Jim Crow Laws

By: Dallas Haley and Corey Patrick

What Where Jim Crow Laws

Jim Crow Laws, where laws that made blacks not as privileged as whites. This was not suppose to happen because of the Emancipation Proclamation, making all black equal to whites. These laws made blacks not able to drink out of the same water fountain, to not being able to go to the same schools as whites.

How did people enforce the Jim Crow Laws?

Many whites that thought that blacks should be treated less than whites, joined the KKK. The people in the KKK killed blacks if they did not follow the laws, they would get killed or badly wounded (if lucky). There was also whites that were not in the KKK that enforced the laws either with the police or with there own ways of discipline.

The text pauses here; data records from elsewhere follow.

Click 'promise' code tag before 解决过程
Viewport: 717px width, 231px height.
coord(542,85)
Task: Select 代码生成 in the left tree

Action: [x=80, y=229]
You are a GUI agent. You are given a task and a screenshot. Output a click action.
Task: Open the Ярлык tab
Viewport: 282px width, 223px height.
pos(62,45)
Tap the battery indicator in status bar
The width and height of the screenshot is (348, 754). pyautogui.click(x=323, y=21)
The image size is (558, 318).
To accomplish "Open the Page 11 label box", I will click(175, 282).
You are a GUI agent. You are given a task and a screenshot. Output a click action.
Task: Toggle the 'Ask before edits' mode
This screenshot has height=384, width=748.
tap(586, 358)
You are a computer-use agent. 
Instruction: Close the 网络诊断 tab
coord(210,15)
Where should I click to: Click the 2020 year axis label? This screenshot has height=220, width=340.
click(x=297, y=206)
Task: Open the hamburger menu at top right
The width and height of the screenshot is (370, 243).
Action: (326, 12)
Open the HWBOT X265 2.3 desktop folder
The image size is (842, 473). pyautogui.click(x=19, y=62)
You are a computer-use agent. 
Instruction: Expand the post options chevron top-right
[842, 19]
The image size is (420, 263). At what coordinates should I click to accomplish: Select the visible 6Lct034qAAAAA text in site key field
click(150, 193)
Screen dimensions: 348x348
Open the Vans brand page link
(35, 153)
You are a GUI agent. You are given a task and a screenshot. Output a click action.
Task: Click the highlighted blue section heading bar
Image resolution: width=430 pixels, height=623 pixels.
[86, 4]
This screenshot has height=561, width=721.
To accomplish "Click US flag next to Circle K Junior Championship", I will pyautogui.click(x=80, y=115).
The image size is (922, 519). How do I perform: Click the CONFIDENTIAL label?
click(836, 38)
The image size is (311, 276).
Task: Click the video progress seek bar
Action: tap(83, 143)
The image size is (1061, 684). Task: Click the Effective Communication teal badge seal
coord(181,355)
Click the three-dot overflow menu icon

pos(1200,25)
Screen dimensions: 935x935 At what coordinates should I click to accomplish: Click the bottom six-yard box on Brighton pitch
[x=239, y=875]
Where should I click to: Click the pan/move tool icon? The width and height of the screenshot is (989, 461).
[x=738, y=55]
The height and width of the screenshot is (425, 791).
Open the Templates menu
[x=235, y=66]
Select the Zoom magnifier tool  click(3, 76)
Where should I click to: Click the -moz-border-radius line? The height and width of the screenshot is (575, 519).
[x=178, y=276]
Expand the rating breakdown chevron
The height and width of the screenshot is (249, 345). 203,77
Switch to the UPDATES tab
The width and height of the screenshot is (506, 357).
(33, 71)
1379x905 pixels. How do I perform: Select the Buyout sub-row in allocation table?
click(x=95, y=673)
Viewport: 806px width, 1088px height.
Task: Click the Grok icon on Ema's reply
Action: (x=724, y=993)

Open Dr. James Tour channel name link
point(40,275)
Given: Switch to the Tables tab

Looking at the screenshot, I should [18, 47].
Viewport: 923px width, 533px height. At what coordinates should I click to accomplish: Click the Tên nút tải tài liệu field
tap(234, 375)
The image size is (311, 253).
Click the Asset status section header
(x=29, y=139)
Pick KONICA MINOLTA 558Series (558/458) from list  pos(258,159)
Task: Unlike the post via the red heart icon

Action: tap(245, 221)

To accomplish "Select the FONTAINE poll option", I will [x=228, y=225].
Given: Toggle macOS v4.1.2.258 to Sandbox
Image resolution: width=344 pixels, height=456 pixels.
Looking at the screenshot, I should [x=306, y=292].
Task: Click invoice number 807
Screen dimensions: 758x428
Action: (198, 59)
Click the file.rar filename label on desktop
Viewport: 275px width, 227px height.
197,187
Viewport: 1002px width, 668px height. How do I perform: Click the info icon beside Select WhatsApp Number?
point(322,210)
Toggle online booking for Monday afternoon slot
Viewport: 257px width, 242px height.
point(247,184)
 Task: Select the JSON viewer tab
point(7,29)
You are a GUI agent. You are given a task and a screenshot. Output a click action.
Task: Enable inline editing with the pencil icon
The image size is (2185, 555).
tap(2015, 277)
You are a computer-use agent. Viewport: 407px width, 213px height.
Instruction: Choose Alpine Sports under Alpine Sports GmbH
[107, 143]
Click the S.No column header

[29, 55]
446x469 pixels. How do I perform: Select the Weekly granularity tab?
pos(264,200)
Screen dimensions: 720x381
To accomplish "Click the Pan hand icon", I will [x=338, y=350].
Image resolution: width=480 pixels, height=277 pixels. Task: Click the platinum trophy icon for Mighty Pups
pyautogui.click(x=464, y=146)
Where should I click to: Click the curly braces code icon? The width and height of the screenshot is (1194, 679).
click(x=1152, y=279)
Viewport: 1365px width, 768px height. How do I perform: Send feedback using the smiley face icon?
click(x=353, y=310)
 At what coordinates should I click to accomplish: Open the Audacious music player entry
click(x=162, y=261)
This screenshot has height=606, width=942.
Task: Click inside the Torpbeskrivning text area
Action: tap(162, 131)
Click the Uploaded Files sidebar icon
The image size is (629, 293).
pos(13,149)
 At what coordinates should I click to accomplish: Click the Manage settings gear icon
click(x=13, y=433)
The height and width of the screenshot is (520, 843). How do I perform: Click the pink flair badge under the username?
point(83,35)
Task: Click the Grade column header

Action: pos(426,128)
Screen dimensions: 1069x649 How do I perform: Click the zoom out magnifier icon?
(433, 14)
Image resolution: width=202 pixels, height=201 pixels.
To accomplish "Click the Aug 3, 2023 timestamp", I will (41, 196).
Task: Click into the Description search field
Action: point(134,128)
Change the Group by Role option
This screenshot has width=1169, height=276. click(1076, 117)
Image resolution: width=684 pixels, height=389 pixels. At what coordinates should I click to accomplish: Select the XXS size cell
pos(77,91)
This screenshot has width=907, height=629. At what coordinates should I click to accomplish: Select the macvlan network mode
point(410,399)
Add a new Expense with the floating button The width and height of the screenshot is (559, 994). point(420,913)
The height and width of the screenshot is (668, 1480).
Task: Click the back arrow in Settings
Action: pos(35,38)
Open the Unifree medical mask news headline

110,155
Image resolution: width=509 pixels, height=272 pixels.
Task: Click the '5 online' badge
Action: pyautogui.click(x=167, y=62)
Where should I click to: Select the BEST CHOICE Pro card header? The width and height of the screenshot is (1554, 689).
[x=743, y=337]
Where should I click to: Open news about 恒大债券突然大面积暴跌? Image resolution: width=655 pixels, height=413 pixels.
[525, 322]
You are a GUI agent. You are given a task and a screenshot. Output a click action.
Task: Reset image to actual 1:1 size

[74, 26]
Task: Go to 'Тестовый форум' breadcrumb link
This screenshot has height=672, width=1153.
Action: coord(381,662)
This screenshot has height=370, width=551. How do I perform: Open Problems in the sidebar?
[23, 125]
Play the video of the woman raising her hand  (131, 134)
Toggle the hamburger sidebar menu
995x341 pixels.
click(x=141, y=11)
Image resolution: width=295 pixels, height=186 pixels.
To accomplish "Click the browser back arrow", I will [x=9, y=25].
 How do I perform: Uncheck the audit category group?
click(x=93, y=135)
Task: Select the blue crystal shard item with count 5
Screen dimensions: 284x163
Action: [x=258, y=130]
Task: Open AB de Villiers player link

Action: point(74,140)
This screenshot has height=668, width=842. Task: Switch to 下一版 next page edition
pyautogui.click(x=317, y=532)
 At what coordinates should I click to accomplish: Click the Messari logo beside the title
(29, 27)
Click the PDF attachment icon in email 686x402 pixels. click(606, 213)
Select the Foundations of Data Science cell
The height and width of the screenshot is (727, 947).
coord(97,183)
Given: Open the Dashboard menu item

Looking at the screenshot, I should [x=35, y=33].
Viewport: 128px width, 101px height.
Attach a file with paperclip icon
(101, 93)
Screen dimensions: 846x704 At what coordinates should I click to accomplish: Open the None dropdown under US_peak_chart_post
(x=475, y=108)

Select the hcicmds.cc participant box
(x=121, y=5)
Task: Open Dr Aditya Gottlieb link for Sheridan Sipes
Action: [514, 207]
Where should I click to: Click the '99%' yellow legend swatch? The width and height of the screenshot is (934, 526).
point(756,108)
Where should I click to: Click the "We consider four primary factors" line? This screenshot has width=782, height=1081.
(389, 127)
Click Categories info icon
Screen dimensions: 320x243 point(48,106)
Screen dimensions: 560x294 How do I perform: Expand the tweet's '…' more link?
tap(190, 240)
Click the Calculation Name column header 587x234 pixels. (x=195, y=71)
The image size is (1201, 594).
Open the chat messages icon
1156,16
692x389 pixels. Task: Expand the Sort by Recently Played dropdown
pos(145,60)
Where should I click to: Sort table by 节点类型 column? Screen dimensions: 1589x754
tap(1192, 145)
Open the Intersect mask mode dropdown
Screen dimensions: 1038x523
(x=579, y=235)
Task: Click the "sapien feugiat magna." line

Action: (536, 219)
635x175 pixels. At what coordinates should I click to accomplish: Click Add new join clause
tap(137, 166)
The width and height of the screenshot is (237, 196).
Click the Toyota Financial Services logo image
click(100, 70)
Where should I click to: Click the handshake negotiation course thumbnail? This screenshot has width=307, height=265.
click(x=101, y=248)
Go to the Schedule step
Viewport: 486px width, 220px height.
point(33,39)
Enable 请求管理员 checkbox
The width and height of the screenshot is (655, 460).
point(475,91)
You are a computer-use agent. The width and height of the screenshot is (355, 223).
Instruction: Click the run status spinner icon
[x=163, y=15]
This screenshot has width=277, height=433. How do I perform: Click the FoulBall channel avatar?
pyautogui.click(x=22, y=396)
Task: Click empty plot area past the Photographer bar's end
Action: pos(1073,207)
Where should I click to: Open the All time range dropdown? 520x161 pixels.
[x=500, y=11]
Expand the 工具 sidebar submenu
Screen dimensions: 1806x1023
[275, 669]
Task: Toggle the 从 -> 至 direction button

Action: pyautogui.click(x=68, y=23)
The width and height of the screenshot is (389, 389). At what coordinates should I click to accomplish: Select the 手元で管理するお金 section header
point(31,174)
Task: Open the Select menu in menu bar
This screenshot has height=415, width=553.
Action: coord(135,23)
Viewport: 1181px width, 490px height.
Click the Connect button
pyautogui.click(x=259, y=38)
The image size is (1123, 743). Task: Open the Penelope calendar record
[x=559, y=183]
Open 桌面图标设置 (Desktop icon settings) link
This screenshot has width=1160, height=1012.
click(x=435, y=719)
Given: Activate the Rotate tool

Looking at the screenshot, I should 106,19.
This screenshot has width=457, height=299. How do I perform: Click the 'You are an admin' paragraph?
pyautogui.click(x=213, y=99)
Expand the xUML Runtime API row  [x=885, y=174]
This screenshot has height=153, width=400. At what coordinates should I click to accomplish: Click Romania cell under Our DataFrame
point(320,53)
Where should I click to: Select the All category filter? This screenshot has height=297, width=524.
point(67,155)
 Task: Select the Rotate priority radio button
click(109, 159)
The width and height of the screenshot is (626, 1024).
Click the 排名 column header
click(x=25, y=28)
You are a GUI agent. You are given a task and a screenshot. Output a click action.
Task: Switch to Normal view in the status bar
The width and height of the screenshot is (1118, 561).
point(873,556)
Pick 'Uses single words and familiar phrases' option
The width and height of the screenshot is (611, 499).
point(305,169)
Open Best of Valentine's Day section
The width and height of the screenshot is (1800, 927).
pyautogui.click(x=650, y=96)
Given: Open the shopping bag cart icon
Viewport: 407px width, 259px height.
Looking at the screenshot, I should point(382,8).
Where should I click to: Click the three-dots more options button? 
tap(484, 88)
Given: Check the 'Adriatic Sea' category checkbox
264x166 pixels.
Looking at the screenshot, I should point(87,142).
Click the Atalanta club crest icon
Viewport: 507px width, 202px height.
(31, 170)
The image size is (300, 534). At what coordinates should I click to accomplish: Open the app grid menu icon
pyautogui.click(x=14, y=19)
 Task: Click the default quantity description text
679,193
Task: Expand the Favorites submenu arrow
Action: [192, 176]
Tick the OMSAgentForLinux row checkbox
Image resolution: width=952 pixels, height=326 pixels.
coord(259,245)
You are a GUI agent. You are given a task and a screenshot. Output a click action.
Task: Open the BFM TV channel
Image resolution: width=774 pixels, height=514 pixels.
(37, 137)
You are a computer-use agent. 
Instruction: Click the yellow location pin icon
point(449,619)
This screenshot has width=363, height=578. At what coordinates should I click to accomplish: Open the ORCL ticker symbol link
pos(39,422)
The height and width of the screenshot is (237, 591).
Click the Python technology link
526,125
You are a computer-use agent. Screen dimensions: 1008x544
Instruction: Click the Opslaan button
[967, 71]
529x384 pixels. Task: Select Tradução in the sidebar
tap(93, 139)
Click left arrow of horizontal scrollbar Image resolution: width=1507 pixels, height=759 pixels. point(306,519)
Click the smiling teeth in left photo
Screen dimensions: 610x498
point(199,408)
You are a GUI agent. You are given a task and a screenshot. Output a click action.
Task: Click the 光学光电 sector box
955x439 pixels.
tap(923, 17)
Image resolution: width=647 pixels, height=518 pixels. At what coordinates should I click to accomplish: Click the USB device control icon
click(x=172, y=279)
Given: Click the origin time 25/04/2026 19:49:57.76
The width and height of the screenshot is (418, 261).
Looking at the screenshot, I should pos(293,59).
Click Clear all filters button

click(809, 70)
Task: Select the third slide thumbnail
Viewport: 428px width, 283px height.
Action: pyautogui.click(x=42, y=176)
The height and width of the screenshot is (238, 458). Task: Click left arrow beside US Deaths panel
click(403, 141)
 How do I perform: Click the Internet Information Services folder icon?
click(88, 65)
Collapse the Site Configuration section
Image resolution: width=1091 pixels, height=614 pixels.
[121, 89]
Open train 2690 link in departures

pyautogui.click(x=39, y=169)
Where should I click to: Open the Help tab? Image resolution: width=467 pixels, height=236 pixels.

Did it affect evacuations?

Yes, Jim Crow Laws had separate evacuation plans for blacks and whites. This was, so they wouldn't be together and have to share the same things because of Jim Crow Laws. City councils said that they didn't have separate plans, but when you opened up the plans you could see in the south that there where defiantly different plans. In the hydrogen bomb in Savannah Georgia there were separate evacuations for blacks and whites (leib, Jonathan, and Thomas Chapman).

Is Racism Laws Still In The United States?

Racism is still a big problem in the United States. There are still a numerous amount of people that think that blacks shouldn't be as equal to whites. They think that they were put on this earth to work for us, and do what we want them to do. Then there is a greater amount of people that think that it is wrong and that is why all of these laws that protect blacks have been enforced.

How did Jim Crow Laws end?

There was a march of more than 200,000 Blacks, it happened in Washington D.C. in 1963. This was a dramatic show of how they wanted segregation to stop. There where many court cases leading up to this and building up the anger in the Southern whites, while the blacks were anticipating about the near end of segregation.

True and False

1. Martin Luther King Jr. ended the Jim Crow Laws.

2. Blacks were allowed to used the same public phones as whites.

3. Blacks had curfews.

4. The Blacks and Whites were separated in jails.

5. Blacks and Whites had different bathroom facilities.

6. Blacks were separated in restaurants.

7. Blacks and Whites had separate vending machines.

8. All states used Jim Crow Laws.


1. Leib, Jonathan, and Thomas Chapman. "Jim Crow, Civil Defense, And The Hydrogen Bomb: Race, Evacuation Planning, And The Geopolitics Of Fear In 1950S Savannah, Georgia." Southeastern Geographer 51.4 (2011): 578-595. Academic Search Complete. Web. 9 Apr. 2013.

2. "Ku Klux Klan." UXL Encyclopedia of U.S. History. Sonia Benson, Daniel E. Brannen, Jr., and Rebecca Valentine. Vol. 5. Detroit: UXL, 2009. 882-884. Student Resources In Context. Web. 9 Apr. 2013.

3. "Jim Crow Laws." Columbia Electronic Encyclopedia, 6Th Edition (2013): 1. Academic Search Complete. Web. 9 Apr. 2013.

4. "Jim Crow Laws." Gale Encyclopedia of U.S. Economic History. Ed. Thomas Carson and Mary Bonk. Detroit: Gale, 1999. Student Resources In Context. Web. 9 Apr. 2013.

5.Jordan Jr., Vernon E. "Living With Jim Crow." Newsweek 153.4-A (2009): 85-88. Academic Search Complete. Web. 9 Apr. 2013.